There was little budget left for the basketball and other sports teams. To get around that, Sy gathered SM’s loyal contractors and mall locators who have worked with him for decades. “I told them, ‘Look, you guys always tell me you want to show your gratitude to me by giving me gifts, which I always turn down. This time I need your help. You help me develop the teams.”

He assigned each one a team to manage. For the basketball teams, Manny Sy (no relation) of New Golden City Builders, a long-time contractor of SM buildings, was tasked to oversee the Bulldogs, the main team; Sergio Yu of Hyundai Elevator, the Bullpups, the junior team; and Dioceldo Sy of Ever Bilena, the Lady Bulldogs, the women’s team. Sy’s younger brother Herbert was put in charge of the women’s volleyball team.

He asked each manager to prepare a five year turnaround strategy. “I would tell them to present their budget, and 1would also share with them on those budget. Once 1 have agreed with their program, 1 let them handle the team on their own.”

SM’s provincial malls became a recruitment ground for potential student athletes. A few recruits tried to set conditions such as exemption from academic requirements. The school rejected these demands. As a student athlete himself while at Xavier School and De La Salle University, Sy strictly observed academic discipline. “To play well, you have to be intelligent,” he says.

Sy’s business-like approach to managing the school’s teams paid off after the Bulldogs won the basketball championship in 2014. Their laggard to champions story sent social media abuzz. As other NU sports teams hugged the limelight with their own victories, more alumni, including former president Fidel Ramos and other officials and celebrities, proudly announced they were NU graduates.

Enrollment grew. More than 7,700 studied at NU during school year 2014-2015 from about 1,700 six years ago. Money earned from the increase in enrollment was ploughed back to the school coffers to further improve facilities. Tuition fees remained affordable.

“We were suddenly on people’s minds. The first weekend of exams for the next school year, about 300 came. Every weekend, more came. We had to add examination rooms. It’s amazing,” beams vice president for operations Nilo Ocampo.

Sy reflects on what made the turnaround possible. “It’s all about planning and strategy. Planning is understanding who will be able to contribute. Strategy is getting the right people to do what is expected,” he says.

Sy is not contented. He’s lining up managers for the swimming, track and field, judo, fencing and other teams. “I am about 40% behind those sports,” he says.

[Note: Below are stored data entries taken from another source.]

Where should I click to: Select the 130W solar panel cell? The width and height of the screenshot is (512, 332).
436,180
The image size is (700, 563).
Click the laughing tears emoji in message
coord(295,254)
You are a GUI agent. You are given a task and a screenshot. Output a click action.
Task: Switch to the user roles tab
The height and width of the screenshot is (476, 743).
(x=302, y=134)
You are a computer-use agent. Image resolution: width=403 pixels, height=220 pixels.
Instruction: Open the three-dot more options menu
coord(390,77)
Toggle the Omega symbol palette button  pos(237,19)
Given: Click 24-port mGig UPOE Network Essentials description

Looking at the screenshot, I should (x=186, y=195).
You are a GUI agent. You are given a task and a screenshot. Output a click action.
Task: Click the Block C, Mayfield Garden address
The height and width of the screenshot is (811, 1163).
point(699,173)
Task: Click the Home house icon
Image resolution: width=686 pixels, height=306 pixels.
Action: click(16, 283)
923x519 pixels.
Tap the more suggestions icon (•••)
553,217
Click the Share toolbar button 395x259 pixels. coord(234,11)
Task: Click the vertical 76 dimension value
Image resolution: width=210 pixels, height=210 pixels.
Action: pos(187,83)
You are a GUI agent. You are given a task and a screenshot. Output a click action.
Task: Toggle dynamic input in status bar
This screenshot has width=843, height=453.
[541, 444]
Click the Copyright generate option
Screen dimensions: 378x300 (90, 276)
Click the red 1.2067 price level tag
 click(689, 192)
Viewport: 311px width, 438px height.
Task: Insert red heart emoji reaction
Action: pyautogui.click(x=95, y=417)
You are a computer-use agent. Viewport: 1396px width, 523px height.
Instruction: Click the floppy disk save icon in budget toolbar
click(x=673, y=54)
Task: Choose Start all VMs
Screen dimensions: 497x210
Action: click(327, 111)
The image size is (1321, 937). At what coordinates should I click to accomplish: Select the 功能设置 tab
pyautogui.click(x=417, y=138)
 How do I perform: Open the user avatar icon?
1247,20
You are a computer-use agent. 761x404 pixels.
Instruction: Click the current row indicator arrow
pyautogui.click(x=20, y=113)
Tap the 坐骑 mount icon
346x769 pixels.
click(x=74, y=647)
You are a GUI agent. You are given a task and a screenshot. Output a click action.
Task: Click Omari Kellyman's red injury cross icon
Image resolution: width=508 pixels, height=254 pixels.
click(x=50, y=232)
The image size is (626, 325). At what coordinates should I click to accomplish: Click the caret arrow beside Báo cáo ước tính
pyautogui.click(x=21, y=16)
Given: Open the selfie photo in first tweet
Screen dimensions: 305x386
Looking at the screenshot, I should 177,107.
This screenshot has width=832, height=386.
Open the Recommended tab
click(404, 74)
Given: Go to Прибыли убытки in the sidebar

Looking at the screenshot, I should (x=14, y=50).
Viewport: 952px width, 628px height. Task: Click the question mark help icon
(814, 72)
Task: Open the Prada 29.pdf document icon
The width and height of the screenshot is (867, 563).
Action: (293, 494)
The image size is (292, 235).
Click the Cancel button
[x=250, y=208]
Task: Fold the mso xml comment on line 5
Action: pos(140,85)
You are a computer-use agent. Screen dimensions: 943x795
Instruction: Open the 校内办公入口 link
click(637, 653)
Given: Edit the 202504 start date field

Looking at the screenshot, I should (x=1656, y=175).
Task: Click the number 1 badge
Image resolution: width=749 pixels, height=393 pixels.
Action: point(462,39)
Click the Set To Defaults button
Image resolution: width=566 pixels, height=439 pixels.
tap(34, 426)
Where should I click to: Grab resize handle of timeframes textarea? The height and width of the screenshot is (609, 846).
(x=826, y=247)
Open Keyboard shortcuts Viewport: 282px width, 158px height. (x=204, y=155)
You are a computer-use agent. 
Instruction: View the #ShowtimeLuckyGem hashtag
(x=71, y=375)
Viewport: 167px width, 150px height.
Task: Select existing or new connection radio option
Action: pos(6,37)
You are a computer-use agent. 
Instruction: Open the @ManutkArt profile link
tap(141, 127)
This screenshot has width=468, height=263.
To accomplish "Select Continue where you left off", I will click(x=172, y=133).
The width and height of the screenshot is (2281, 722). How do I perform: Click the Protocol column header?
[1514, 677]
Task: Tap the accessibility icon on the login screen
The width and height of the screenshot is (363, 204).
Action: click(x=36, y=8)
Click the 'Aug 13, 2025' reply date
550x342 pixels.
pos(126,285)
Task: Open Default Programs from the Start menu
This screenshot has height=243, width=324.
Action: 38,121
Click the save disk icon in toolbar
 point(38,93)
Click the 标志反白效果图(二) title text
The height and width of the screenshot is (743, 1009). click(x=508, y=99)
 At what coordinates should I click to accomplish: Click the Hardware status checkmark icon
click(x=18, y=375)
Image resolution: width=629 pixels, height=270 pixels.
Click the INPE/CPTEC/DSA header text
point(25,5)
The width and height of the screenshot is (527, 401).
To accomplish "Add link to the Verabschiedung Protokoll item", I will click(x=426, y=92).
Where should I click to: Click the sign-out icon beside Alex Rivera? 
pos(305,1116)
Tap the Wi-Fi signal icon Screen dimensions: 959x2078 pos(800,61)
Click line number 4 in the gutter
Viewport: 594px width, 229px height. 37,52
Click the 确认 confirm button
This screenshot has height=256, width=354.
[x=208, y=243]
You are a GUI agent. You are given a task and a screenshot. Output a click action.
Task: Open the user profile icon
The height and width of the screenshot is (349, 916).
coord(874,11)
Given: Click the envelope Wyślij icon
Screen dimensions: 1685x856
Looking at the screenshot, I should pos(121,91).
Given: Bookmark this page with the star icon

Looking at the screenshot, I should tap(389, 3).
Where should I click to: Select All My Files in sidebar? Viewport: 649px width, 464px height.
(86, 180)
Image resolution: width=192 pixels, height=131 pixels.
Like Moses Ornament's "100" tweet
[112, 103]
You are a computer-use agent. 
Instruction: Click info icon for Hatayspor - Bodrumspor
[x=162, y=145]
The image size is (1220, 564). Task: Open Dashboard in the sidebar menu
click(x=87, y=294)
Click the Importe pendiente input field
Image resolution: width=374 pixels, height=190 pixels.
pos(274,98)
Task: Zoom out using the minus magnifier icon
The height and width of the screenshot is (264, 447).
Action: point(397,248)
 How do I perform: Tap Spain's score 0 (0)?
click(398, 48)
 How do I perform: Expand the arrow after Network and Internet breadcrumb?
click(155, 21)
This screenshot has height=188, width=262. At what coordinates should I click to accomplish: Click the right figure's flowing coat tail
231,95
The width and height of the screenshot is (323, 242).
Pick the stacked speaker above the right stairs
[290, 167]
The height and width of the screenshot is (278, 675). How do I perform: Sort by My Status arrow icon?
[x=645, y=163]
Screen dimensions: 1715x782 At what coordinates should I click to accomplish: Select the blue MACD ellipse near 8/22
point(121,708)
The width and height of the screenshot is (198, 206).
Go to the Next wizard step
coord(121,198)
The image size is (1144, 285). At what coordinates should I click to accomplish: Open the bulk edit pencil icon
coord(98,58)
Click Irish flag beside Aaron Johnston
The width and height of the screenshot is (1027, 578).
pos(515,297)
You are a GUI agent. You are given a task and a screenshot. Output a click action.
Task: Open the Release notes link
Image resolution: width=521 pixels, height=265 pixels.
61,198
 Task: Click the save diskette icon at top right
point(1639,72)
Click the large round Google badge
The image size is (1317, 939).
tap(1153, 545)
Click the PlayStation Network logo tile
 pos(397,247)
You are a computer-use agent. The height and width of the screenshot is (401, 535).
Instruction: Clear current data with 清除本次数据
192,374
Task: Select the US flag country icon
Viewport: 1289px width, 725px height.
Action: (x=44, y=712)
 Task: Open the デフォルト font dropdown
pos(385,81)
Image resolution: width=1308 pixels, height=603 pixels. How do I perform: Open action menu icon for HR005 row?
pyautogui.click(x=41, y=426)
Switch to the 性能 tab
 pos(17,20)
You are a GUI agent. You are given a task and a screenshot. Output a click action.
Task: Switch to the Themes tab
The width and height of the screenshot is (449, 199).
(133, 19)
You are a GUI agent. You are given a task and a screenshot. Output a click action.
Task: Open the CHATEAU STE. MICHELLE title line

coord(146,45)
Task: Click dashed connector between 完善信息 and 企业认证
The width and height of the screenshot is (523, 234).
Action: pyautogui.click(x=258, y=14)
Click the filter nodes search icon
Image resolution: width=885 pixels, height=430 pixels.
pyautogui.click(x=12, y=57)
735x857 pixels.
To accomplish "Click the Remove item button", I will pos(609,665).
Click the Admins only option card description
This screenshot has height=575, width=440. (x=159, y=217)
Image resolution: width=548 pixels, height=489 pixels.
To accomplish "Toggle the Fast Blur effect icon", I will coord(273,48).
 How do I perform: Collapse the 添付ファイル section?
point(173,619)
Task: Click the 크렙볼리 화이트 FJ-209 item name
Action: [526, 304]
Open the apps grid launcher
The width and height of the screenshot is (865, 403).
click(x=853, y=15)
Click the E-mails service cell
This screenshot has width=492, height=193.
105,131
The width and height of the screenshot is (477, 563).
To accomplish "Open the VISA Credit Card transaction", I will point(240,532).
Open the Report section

“We would also like to be known for producing top caliber graduates.”

– HANS SY, NATIONAL UNIVERSITY CHAIR

He is also building more facilities. The buildings, which were put up in 2009, can accommodate up to 8,000 students. With current growth rates, the school will need space for more than 8,200 students by school year 2015-2016.

The school is considering buying property around the Sampaloc campus, which sits on a 13,000-square-meter lot. The Sys bought the Nazareth School two blocks away and transferred the grade school and high school students there.

Sy is preparing the next stage of NU’s transformation: producing not only varsity champions but also top placers in the country’s various board examinations for lawyers, accountants, engineers and health professionals.

The school’s performance in several board examinations is already above average. Results of the civil engineering licensure exams announced in December 2014 showed that 63.2% of takers from NU passed, above the average passing rate of 49.48%. However, the school was not among the seven best-performing schools.

APC is also helping the university improve its information technology courses. APC is considered one of the best schools in the field and is recognized by the Commission on Higher Education as a center of excellence in information technology and computer engineering.

“We would also like to be known for producing top caliber graduates,” says Sy, hoping that his business-like approach to producing sports champions can be applied to boosting NU’s academic standing. ‘Given his recent record, he has more than a sporting chance of succeeding.